Ga naar hoofdinhoud

JavaScript Attacks — Medium

De ontwikkelaar is geschrokken dat mensen zijn functies via de Console aanroepen en maakt de code onleesbaar.

1. Predict (Voorspel)​

De broncode van de pagina bevat nu een zwaar ge-obfusceerd (minified) JavaScript-bestand. Het ziet eruit als een wirwar van letters:

eval(function(p,a,c,k,e,d){e=function(c){return c.toString(36)};if(!''.replace(/^/,String)){while(c--){d[c.toString(a)]=k[c]||c.toString(a)}...

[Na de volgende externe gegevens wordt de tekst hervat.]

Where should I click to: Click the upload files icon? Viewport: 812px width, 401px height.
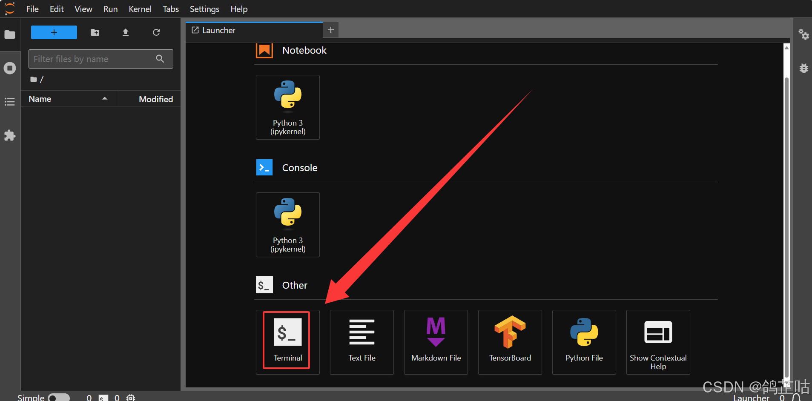click(126, 32)
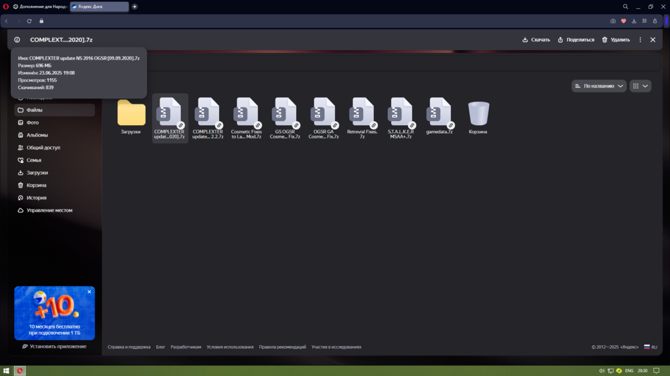The width and height of the screenshot is (670, 376).
Task: Expand the По названию sort dropdown
Action: (x=599, y=86)
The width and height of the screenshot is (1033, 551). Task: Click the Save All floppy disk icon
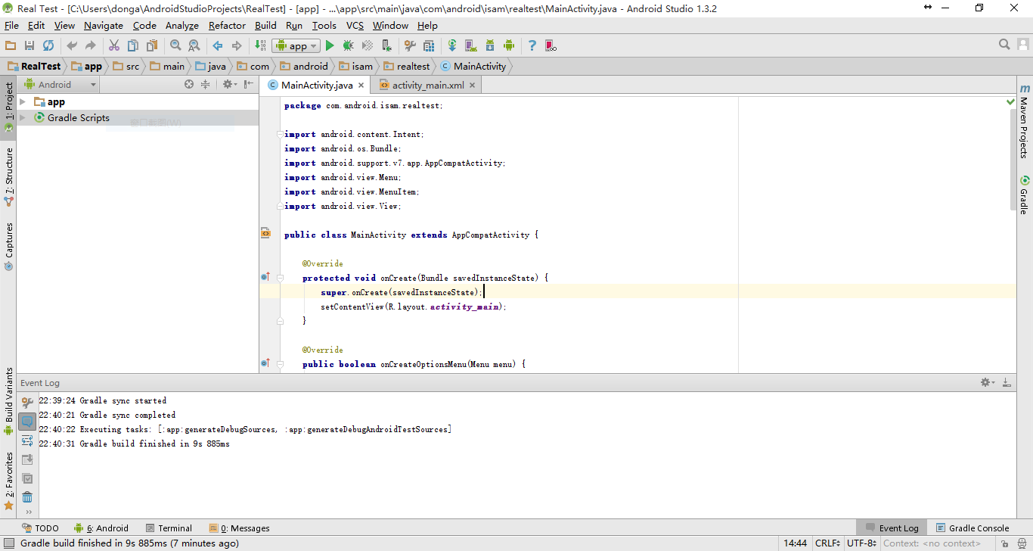pos(29,46)
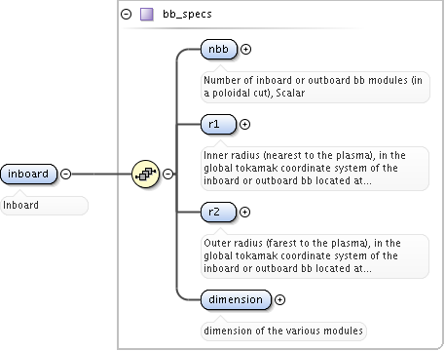
Task: Click the Inboard annotation text
Action: tap(20, 205)
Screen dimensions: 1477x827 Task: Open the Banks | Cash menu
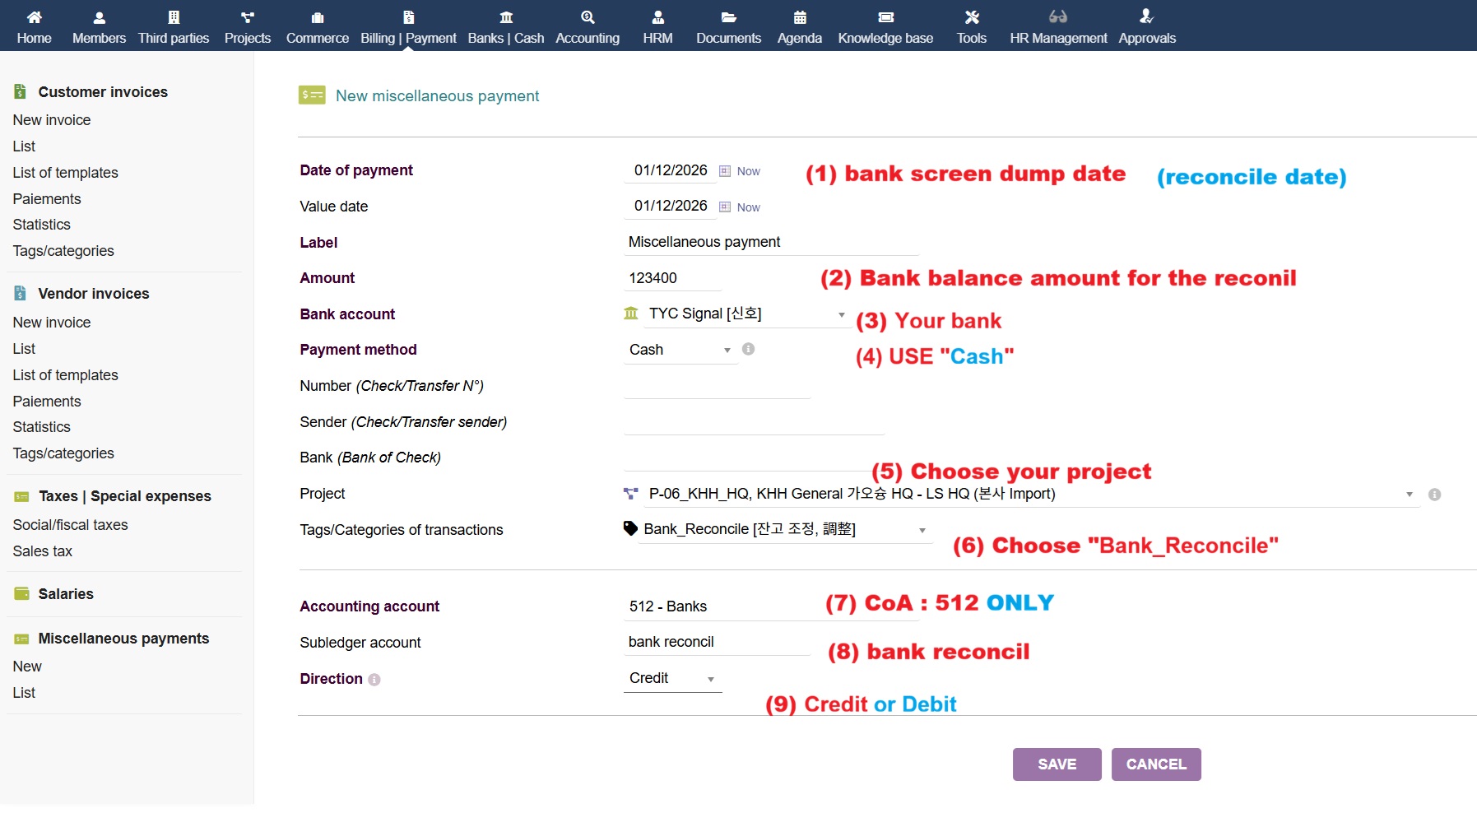(x=505, y=26)
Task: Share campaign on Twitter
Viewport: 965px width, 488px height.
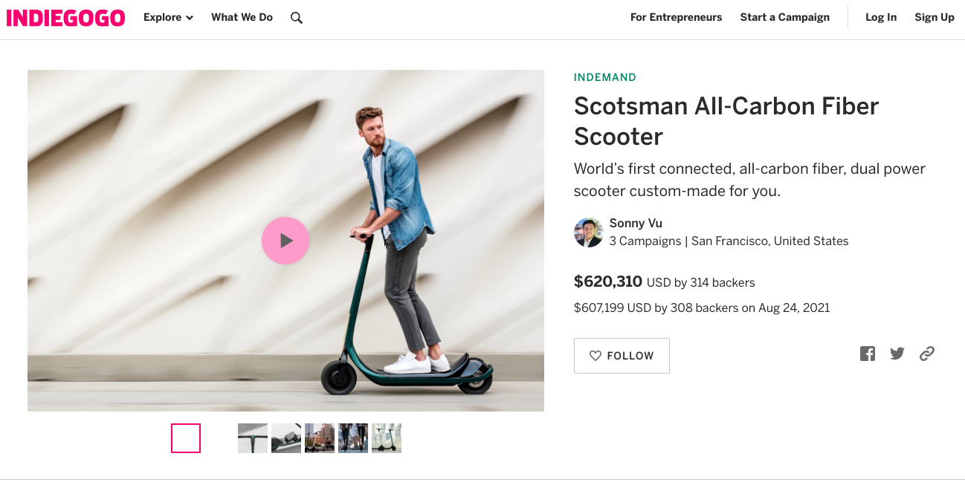Action: 897,354
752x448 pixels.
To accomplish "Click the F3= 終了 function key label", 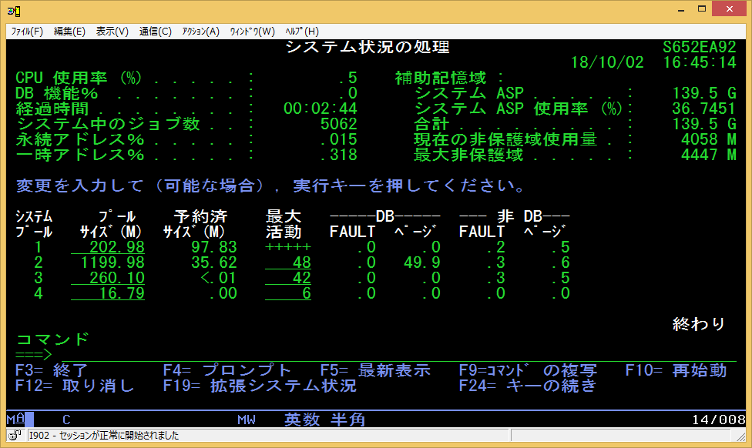I will [52, 370].
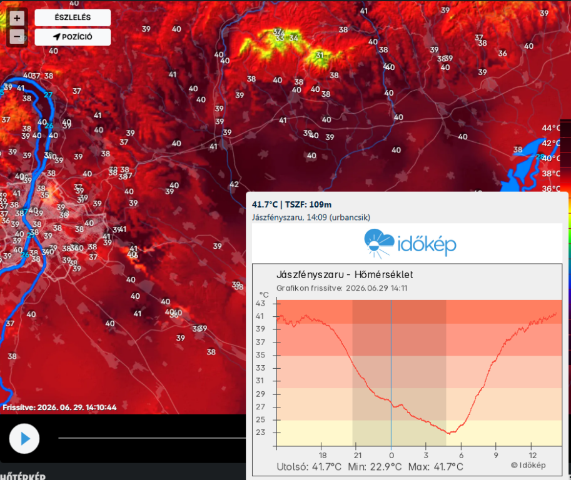Viewport: 571px width, 480px height.
Task: Click the 35 degree Budapest station marker
Action: [x=44, y=195]
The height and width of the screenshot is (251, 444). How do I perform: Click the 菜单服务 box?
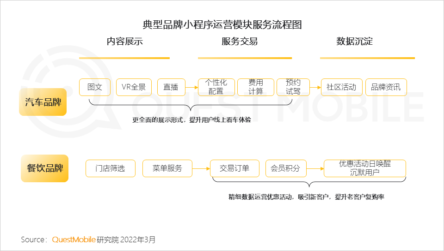point(167,168)
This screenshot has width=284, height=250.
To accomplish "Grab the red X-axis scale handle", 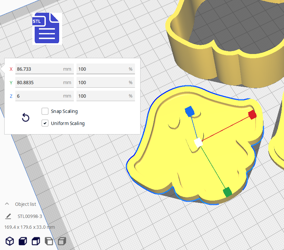I will (x=252, y=115).

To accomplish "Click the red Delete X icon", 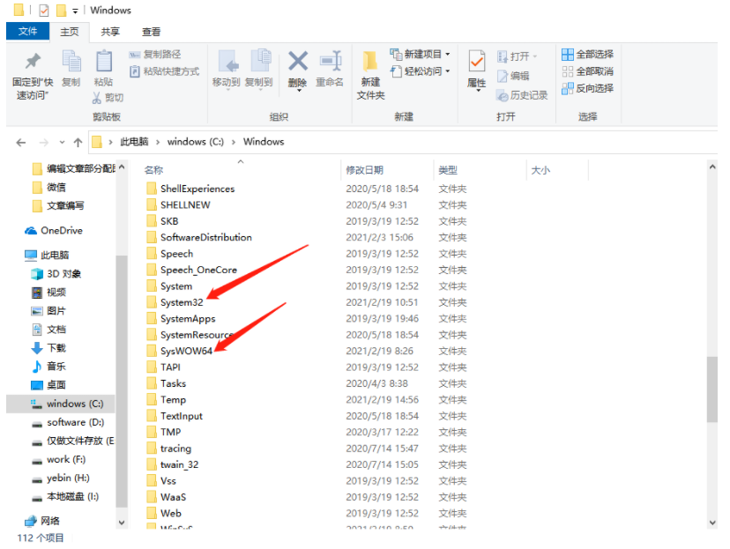I will pyautogui.click(x=298, y=62).
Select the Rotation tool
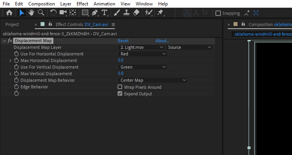292x155 pixels. click(53, 13)
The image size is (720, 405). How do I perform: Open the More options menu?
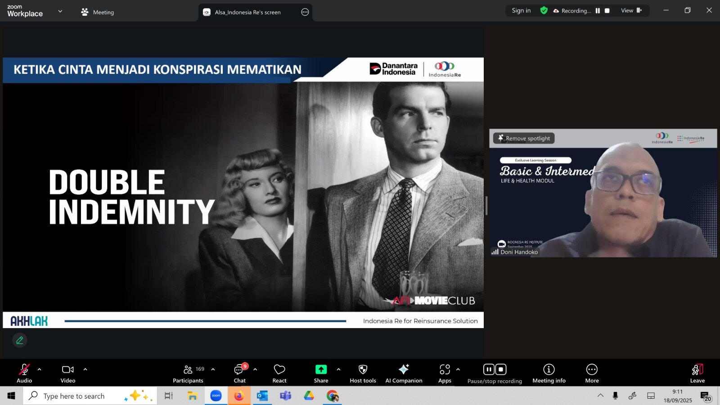pos(592,373)
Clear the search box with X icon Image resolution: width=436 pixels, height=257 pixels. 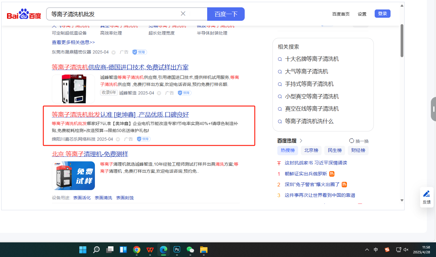coord(183,14)
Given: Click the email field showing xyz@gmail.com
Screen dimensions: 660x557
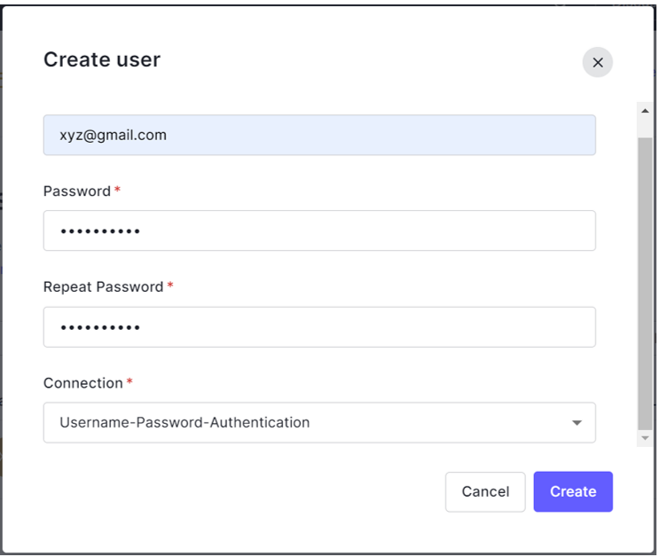Looking at the screenshot, I should [x=319, y=135].
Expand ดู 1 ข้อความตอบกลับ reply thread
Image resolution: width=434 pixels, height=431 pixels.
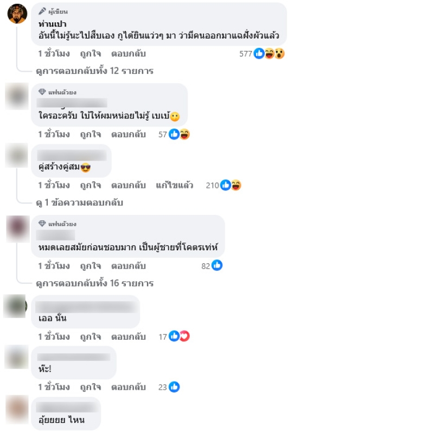point(79,203)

Vraag: Heeft de ontwikkelaar hiermee de kwetsbaarheid uit het Low level weggenomen?

Antwoord

Nee. De code is misschien moeilijk leesbaar voor een mens (Security by Obscurity), maar de browser moet de code uiteindelijk kunnen uitvoeren. Via de Developer Tools kun je de "Pretty Print"-knop gebruiken of een online de-obfuscator — de code komt netjes terug in leesbare inspringing. De functie om het token te maken staat er nog steeds in, alleen met een gekker naam.

2. Run (Uitvoeren)​

Start het lab en bekijk het formulier.

Laden...

Labbeperking: Deze aanval vereist toegang tot de F12 Sources en Console. Omdat het lab in een beveiligd iframe draait, is dit beperkt mogelijk. Voor de volledige ervaring heb je een lokale DVWA-installatie nodig.

Vul success in en klik op Submit. Observeer de foutmelding.

3. Investigate (Onderzoeken)​

Ga in F12 naar het tabblad Sources (of Debugger in Firefox). Zoek het externe JavaScript-bestand van deze module (bijv. medium.js). Klik onderin op het {}-icoon (Pretty Print).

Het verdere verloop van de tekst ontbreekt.